[What to work on]: Your answer must be an exact copy of every record below.

(Collected data)
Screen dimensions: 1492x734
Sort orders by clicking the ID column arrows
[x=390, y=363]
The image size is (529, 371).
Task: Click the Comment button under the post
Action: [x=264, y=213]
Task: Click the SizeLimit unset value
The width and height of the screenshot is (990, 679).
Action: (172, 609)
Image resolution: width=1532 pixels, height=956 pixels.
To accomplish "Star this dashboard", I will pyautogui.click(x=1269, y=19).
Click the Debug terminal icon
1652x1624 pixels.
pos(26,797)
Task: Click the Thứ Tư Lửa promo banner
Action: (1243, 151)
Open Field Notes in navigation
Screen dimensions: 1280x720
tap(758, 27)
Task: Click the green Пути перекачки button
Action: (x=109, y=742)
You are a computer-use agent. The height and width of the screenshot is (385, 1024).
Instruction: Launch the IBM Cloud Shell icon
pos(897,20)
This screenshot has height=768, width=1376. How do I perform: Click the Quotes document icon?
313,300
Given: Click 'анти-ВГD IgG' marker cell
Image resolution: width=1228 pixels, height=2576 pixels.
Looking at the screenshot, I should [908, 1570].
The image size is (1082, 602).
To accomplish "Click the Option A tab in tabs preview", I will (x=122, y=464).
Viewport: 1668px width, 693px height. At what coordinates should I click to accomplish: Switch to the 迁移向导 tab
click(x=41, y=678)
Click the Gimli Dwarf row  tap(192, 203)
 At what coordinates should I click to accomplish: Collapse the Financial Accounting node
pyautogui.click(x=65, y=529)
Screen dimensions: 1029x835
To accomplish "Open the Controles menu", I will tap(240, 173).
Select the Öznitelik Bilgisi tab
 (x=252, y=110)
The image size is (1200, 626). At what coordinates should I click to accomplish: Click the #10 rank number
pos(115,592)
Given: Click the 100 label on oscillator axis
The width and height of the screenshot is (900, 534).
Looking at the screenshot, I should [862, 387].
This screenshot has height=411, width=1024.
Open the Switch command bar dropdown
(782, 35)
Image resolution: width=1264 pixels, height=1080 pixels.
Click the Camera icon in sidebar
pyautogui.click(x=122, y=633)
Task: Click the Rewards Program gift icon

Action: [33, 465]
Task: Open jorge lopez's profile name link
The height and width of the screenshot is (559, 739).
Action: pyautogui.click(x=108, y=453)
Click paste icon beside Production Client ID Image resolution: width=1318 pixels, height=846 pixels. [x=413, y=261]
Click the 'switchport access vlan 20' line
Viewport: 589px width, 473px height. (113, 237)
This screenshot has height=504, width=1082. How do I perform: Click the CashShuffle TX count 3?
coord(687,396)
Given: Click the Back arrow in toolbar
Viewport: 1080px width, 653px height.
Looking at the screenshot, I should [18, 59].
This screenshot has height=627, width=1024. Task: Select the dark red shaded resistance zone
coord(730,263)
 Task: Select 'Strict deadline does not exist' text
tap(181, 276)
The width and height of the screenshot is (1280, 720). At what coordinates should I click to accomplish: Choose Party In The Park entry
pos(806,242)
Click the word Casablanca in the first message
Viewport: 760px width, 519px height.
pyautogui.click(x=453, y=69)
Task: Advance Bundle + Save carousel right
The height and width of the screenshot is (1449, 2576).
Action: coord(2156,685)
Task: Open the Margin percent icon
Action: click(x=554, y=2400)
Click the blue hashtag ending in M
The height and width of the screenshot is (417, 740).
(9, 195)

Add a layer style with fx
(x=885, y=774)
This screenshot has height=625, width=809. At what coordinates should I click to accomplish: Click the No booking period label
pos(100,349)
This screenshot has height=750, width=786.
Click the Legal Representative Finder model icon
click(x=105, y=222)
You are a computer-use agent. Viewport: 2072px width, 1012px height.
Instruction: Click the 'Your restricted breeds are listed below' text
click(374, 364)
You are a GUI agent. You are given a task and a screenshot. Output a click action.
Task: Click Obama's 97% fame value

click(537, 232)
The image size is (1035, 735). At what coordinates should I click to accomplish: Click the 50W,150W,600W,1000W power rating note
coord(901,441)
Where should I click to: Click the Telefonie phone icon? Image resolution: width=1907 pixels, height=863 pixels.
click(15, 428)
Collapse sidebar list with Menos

[Task response]:
Screen dimensions: 1492x734
Sort orders by clicking the ID column arrows
[x=390, y=363]
The image size is (529, 371).
Task: Click the Comment button under the post
Action: [x=264, y=213]
Task: Click the SizeLimit unset value
The width and height of the screenshot is (990, 679).
Action: (172, 609)
Image resolution: width=1532 pixels, height=956 pixels.
To accomplish "Star this dashboard", I will pyautogui.click(x=1269, y=19).
Click the Debug terminal icon
1652x1624 pixels.
pos(26,797)
Task: Click the Thứ Tư Lửa promo banner
Action: (1243, 151)
Open Field Notes in navigation
Screen dimensions: 1280x720
tap(758, 27)
Task: Click the green Пути перекачки button
Action: (x=109, y=742)
You are a computer-use agent. The height and width of the screenshot is (385, 1024).
Instruction: Launch the IBM Cloud Shell icon
pos(897,20)
This screenshot has height=768, width=1376. How do I perform: Click the Quotes document icon?
313,300
Given: Click 'анти-ВГD IgG' marker cell
Image resolution: width=1228 pixels, height=2576 pixels.
Looking at the screenshot, I should [908, 1570].
The image size is (1082, 602).
To accomplish "Click the Option A tab in tabs preview", I will (x=122, y=464).
Viewport: 1668px width, 693px height. At what coordinates should I click to accomplish: Switch to the 迁移向导 tab
click(x=41, y=678)
Click the Gimli Dwarf row  tap(192, 203)
 At what coordinates should I click to accomplish: Collapse the Financial Accounting node
pyautogui.click(x=65, y=529)
Screen dimensions: 1029x835
To accomplish "Open the Controles menu", I will tap(240, 173).
Select the Öznitelik Bilgisi tab
 (x=252, y=110)
The image size is (1200, 626). At what coordinates should I click to accomplish: Click the #10 rank number
pos(115,592)
Given: Click the 100 label on oscillator axis
The width and height of the screenshot is (900, 534).
Looking at the screenshot, I should [862, 387].
This screenshot has height=411, width=1024.
Open the Switch command bar dropdown
(782, 35)
Image resolution: width=1264 pixels, height=1080 pixels.
Click the Camera icon in sidebar
pyautogui.click(x=122, y=633)
Task: Click the Rewards Program gift icon

Action: [33, 465]
Task: Open jorge lopez's profile name link
The height and width of the screenshot is (559, 739).
Action: pyautogui.click(x=108, y=453)
Click paste icon beside Production Client ID Image resolution: width=1318 pixels, height=846 pixels. [x=413, y=261]
Click the 'switchport access vlan 20' line
Viewport: 589px width, 473px height. (113, 237)
This screenshot has height=504, width=1082. How do I perform: Click the CashShuffle TX count 3?
coord(687,396)
Given: Click the Back arrow in toolbar
Viewport: 1080px width, 653px height.
Looking at the screenshot, I should [18, 59].
This screenshot has height=627, width=1024. Task: Select the dark red shaded resistance zone
coord(730,263)
 Task: Select 'Strict deadline does not exist' text
tap(181, 276)
The width and height of the screenshot is (1280, 720). At what coordinates should I click to accomplish: Choose Party In The Park entry
pos(806,242)
Click the word Casablanca in the first message
Viewport: 760px width, 519px height.
pyautogui.click(x=453, y=69)
Task: Advance Bundle + Save carousel right
The height and width of the screenshot is (1449, 2576).
Action: coord(2156,685)
Task: Open the Margin percent icon
Action: click(x=554, y=2400)
Click the blue hashtag ending in M
The height and width of the screenshot is (417, 740).
(9, 195)

Add a layer style with fx
(x=885, y=774)
This screenshot has height=625, width=809. At what coordinates should I click to accomplish: Click the No booking period label
pos(100,349)
This screenshot has height=750, width=786.
Click the Legal Representative Finder model icon
click(x=105, y=222)
You are a computer-use agent. Viewport: 2072px width, 1012px height.
Instruction: Click the 'Your restricted breeds are listed below' text
click(374, 364)
You are a GUI agent. You are given a task and a screenshot. Output a click action.
Task: Click Obama's 97% fame value

click(537, 232)
The image size is (1035, 735). At what coordinates should I click to accomplish: Click the 50W,150W,600W,1000W power rating note
coord(901,441)
Where should I click to: Click the Telefonie phone icon? Image resolution: width=1907 pixels, height=863 pixels.
click(15, 428)
Collapse sidebar list with Menos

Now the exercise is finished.